From a dictionary of DataFrames, you might convert each value into a DataArray (adding dimensions labels), load the results into a Dataset and then convert into a DataArray:

variables = {(k, xr.DataArray(v, dims=['month', 'attribute']))
             for k, v in D_patient_DF.items()}
combined = xr.Dataset(variables).to_array(dim='patient')
print(combined)

However, beware that the result will not necessarily be ordered in sorted order, but rather use the arbitrary order of dictionary iteration. If you want sorted order, you should use an OrderedDict instead (insert after setting variables above):

variables = collections.OrderedDict((k, variables[k]) for k in patients)

This outputs:

<xarray.DataArray (patient: 100, month: 12, attribute: 10000)>
array([[[ 0.61176399,  0.26172557,  0.74657302, ...,  0.43742111,
          0.47503291,  0.37263983],
        [ 0.34970732,  0.81527751,  0.53612895, ...,  0.68971198,
          0.68962168,  0.75103198],
        [ 0.71282751,  0.23143891,  0.28481889, ...,  0.52612376,
          0.56992843,  0.3483683 ],
        ...,
        [ 0.84627257,  0.5033482 ,  0.44116194, ...,  0.55020168,
          0.48151353,  0.36374339],
        [ 0.53336826,  0.59566147,  0.45269417, ...,  0.41951078,
          0.46815364,  0.44630235],
        [ 0.25720899,  0.18738289,  0.66639783, ...,  0.36149276,
          0.58865823,  0.33918553]],

       ...,

       [[ 0.42933273,  0.58642504,  0.38716496, ...,  0.45667285,
          0.72684589,  0.52335464],
        [ 0.34946576,  0.35821339,  0.33097093, ...,  0.59037927,
          0.30233665,  0.6515749 ],
        [ 0.63673498,  0.31022272,  0.65788374, ...,  0.47881873,
          0.67825066,  0.58704331],
        ...,
        [ 0.44822441,  0.502429  ,  0.50677081, ...,  0.4843405 ,
          0.84396521,  0.45460029],
        [ 0.61336348,  0.46338301,  0.60715273, ...,  0.48322379,
          0.66530209,  0.52204897],
        [ 0.47520639,  0.43490559,  0.27309414, ...,  0.35280585,
          0.30280485,  0.77537204]]])
Coordinates:
  * month      (month) int64 0 1 2 3 4 5 6 7 8 9 10 11
  * patient    (patient) <U10 'patient_80' 'patient_73' 'patient_79' ...
  * attribute  (attribute) object 'attr_0' 'attr_1' 'attr_2' 'attr_3' ...

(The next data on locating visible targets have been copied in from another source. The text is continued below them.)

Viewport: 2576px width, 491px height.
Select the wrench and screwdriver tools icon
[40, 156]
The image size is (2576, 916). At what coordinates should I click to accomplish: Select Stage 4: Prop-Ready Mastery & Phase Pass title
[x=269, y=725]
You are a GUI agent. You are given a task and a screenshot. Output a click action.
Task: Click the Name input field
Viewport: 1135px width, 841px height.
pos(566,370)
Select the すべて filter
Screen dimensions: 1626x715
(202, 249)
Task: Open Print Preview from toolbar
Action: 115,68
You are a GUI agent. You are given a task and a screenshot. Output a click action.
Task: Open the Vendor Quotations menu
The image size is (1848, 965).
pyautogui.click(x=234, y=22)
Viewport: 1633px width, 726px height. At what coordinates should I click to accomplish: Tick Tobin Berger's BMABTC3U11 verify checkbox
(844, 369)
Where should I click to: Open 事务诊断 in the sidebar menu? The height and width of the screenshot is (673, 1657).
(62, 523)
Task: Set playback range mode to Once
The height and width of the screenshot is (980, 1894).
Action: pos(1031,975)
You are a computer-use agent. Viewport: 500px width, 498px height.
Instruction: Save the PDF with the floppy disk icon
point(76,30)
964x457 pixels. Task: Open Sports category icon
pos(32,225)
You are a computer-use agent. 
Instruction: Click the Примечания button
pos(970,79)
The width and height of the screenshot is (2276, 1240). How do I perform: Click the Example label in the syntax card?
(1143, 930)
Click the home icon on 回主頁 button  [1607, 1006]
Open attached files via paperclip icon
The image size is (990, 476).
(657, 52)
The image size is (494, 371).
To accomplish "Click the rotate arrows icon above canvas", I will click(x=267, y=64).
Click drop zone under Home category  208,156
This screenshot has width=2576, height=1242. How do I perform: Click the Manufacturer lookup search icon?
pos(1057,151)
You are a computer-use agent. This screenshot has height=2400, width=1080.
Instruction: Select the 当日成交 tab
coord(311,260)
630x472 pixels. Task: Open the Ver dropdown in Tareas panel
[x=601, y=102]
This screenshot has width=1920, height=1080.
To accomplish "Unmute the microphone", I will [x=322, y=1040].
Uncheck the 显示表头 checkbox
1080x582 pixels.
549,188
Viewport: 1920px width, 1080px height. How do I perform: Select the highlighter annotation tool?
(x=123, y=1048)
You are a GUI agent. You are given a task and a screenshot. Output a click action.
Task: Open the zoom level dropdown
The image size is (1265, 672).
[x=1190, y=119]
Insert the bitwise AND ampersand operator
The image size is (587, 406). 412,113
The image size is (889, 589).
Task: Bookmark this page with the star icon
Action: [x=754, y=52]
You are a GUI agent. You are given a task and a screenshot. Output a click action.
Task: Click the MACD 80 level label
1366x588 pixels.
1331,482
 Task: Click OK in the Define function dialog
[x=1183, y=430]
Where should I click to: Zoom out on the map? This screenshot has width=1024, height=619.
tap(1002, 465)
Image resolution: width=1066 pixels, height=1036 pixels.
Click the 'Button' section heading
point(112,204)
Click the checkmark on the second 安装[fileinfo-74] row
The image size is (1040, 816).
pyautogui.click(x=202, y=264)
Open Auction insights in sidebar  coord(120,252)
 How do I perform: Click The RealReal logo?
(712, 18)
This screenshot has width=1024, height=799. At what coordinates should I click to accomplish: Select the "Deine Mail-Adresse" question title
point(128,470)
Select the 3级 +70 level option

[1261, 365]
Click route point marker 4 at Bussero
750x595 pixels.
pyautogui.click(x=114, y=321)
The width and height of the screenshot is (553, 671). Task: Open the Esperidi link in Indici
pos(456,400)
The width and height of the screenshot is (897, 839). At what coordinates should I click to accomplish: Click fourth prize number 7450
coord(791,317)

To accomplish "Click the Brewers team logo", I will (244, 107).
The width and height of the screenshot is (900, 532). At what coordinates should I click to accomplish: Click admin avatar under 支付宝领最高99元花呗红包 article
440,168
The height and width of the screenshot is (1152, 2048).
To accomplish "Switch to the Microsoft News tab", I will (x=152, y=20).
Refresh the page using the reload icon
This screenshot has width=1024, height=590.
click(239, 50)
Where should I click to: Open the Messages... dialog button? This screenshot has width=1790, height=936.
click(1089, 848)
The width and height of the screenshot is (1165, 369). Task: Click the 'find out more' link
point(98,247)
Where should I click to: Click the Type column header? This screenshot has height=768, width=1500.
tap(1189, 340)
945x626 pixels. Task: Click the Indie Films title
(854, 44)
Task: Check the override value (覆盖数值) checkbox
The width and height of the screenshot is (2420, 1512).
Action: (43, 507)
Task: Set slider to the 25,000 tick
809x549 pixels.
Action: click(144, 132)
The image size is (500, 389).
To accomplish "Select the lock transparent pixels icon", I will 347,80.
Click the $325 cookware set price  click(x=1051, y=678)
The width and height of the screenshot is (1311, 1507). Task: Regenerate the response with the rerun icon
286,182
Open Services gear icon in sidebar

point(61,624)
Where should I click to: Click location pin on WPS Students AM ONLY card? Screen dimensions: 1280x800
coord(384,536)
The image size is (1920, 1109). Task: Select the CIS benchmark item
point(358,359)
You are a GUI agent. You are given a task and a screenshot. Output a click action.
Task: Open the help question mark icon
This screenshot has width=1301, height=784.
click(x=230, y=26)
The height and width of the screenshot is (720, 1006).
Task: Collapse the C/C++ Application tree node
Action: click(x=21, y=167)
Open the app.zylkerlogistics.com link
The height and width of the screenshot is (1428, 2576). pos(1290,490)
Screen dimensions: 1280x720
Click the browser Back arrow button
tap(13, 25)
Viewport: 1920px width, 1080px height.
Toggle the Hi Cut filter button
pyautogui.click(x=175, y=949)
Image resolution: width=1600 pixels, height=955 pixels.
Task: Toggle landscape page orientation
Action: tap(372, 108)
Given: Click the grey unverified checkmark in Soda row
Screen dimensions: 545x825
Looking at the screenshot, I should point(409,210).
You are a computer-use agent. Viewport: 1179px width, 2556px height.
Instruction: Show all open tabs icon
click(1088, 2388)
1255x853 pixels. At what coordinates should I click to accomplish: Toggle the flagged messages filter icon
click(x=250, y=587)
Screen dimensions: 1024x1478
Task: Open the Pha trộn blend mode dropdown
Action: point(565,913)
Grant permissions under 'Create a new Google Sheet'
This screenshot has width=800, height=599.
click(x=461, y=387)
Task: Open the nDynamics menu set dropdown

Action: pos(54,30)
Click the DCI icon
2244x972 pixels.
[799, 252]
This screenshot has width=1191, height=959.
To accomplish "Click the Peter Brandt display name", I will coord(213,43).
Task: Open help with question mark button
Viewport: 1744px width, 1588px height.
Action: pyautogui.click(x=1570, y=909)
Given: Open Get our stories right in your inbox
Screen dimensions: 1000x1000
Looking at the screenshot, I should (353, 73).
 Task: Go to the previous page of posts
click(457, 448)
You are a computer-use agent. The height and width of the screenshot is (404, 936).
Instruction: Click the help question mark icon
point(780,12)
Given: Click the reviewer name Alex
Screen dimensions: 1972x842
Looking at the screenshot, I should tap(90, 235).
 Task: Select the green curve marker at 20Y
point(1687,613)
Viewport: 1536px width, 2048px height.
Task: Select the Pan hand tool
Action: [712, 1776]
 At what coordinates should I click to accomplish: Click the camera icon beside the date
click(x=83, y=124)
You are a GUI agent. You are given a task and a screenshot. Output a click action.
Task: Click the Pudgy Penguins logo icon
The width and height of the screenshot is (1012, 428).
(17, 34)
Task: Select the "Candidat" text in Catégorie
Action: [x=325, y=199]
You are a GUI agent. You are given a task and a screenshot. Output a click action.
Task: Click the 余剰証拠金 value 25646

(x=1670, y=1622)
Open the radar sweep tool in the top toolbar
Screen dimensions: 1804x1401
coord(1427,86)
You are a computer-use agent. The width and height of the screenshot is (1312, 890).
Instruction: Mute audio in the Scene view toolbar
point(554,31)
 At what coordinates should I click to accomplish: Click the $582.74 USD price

Alternatively, you could create a list of 2D DataArrays and then use concat:

patient_list = []
for i, patient in enumerate(patients):
    df = ...
    array = xr.DataArray(df, dims=['patient', 'attribute'])
    patient_list.append(df)
combined = xr.concat(patient_list, dim=pd.Index(patients, name='patient')

This would give the same result, and is probably the cleanest code.